La loi de 1994 s'appuie pour ce faire, en les complétant, sur des dispositions édictées par des textes antérieurs.

- L'établissement français des greffes, créé par la loi du 18 janvier 1994 pour mettre fin aux dysfonctionnements constatés notamment par un rapport de l'IGAS de 1992, succède, avec des moyens renforcés, à l'association France-Transplant. Il doit soumettre à homologation ministérielle les règles de répartition et d'attribution des greffons. Il est chargé de la gestion d'une liste nationale des patients en attente de greffe et de l'attribution des greffons disponibles aux personnes inscrites sur cette liste. A ce titre, il doit organiser une répartition rationnelle et arbitrer, non seulement entre les malades en attente de greffe, mais aussi entre les équipes médicales en concurrence pour développer l'activité de transplantation dans leurs services hospitaliers.

- Le régime d'autorisation des établissements a été organisé en fonction de deux objectifs :

o favoriser les prélèvements d'organes en en permettant la pratique dans tout établissement de santé, public ou privé, même à but lucratif ;

o consacrer le principe d'une planification sanitaire des transplantations d'organes en les soumettant au régime de droit commun mis en place par la loi hospitalière de 1991. Mais, afin d'éviter une spécialisation excessive, seuls des établissements autorisés à effectuer des prélèvements peuvent être autorisés à pratiquer des transplantations.

5. Garantir la sécurité sanitaire des transplantations

Le drame de la contamination des produits sanguins par le virus du Sida et, plus récemment, le développement de la maladie de Creutzfeldt-Jakob chez des enfants ayant subi un traitement à base d'hormones de croissance d'origine humaine illustrent l'importance des règles de sécurité sanitaire qui doivent s'imposer dans l'usage de produits d'origine humaine.

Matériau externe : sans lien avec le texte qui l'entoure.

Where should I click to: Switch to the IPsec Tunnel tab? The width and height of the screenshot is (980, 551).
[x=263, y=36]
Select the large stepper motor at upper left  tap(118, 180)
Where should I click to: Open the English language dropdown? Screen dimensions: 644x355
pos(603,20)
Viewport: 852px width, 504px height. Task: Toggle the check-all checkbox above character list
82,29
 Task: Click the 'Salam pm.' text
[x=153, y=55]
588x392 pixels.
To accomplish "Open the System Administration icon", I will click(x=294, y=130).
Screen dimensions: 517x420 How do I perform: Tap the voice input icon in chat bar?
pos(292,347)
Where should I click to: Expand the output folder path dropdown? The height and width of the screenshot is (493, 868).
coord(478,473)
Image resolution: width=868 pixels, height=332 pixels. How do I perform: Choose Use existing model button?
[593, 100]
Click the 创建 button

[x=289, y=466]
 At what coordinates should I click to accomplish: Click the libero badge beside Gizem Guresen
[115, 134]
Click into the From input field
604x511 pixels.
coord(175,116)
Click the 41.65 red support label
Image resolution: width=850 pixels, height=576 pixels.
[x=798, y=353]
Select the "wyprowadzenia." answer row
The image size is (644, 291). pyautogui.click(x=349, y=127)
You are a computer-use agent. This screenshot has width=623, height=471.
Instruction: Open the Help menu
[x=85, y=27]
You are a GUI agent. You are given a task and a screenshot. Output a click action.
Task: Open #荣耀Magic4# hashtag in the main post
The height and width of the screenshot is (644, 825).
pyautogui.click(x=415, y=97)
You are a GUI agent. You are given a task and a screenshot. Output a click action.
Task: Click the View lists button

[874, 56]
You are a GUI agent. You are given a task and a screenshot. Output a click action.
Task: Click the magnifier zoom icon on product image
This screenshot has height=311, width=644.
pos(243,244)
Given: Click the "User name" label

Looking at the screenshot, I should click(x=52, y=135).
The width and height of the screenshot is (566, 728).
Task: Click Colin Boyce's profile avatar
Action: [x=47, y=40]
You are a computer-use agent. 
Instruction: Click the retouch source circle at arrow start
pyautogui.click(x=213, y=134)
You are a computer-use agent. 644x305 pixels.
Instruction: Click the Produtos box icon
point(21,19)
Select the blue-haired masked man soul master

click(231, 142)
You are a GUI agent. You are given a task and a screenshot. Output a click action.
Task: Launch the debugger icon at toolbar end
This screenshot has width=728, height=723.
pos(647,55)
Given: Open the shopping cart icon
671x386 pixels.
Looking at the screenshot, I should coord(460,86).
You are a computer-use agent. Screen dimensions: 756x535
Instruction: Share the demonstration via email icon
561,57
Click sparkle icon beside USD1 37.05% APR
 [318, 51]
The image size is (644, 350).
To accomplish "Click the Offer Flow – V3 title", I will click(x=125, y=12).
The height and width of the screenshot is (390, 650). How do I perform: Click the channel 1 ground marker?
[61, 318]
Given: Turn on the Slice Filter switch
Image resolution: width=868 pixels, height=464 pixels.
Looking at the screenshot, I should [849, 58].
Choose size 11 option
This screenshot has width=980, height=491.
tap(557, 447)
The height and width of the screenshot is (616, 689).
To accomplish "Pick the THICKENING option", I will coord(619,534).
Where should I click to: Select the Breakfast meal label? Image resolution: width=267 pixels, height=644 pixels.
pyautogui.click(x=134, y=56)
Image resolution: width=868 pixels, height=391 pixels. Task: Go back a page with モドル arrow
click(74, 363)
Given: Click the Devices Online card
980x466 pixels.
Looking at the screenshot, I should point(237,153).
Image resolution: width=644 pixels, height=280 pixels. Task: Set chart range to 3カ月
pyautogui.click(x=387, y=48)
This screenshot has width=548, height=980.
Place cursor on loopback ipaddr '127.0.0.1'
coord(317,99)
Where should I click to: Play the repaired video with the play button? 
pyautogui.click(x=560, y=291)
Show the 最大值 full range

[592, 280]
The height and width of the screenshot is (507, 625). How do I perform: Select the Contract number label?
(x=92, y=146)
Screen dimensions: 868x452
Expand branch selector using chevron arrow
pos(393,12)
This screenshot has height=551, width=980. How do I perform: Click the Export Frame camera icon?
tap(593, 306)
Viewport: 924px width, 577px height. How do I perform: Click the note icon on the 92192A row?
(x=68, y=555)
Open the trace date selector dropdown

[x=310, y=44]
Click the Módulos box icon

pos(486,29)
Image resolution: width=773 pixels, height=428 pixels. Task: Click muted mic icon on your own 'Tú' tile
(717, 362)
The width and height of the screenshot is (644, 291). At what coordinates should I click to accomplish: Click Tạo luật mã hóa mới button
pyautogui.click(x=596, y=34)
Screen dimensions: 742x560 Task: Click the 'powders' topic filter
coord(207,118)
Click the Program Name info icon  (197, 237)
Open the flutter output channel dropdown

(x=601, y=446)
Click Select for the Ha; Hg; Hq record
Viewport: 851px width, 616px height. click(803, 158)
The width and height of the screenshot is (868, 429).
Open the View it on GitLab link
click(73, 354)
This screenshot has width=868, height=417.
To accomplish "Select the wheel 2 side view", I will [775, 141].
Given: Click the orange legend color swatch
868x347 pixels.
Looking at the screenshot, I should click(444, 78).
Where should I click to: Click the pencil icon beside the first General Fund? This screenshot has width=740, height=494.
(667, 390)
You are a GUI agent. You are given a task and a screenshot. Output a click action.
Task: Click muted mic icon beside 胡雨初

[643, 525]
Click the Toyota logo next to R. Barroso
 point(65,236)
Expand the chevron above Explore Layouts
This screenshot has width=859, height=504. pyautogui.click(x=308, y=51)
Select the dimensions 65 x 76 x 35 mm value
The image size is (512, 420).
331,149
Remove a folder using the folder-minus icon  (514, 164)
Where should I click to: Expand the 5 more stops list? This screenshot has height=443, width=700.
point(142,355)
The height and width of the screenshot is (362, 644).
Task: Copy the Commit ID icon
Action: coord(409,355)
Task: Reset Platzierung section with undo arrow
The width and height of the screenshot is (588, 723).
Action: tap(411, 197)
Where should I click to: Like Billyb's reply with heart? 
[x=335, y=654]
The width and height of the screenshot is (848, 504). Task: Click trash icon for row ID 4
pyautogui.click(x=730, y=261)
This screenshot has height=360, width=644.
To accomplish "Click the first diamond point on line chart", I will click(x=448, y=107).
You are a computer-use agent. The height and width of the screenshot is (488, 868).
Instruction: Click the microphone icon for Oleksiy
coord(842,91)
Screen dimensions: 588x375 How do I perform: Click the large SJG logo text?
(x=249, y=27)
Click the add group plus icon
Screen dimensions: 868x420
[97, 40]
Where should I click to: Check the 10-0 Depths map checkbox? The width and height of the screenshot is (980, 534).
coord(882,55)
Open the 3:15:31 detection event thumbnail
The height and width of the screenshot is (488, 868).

En ce domaine, le législateur de 1994 a posé des règles (tests de dépistage, vigilance) dont les modalités d'application devaient être précisées par décret. S'agissant des prélèvements de tissus ou cellules post mortem, il n'a pas cru devoir les interdire en dépit des risques de contamination difficiles à prévenir mais a confié, là encore, au pouvoir réglementaire le soin de fixer les situations médicales où ils pourraient être autorisés.

Complémentairement, la loi du 28 mai 1996 a renforcé les dispositions introduites en 1994 dans le Code de la santé publique en permettant, par arrêté, au ministre chargé de la Santé de restreindre, suspendre ou interdire la transformation, l'exportation, la cession ou l'utilisation d'un élément ou produit du corps humain.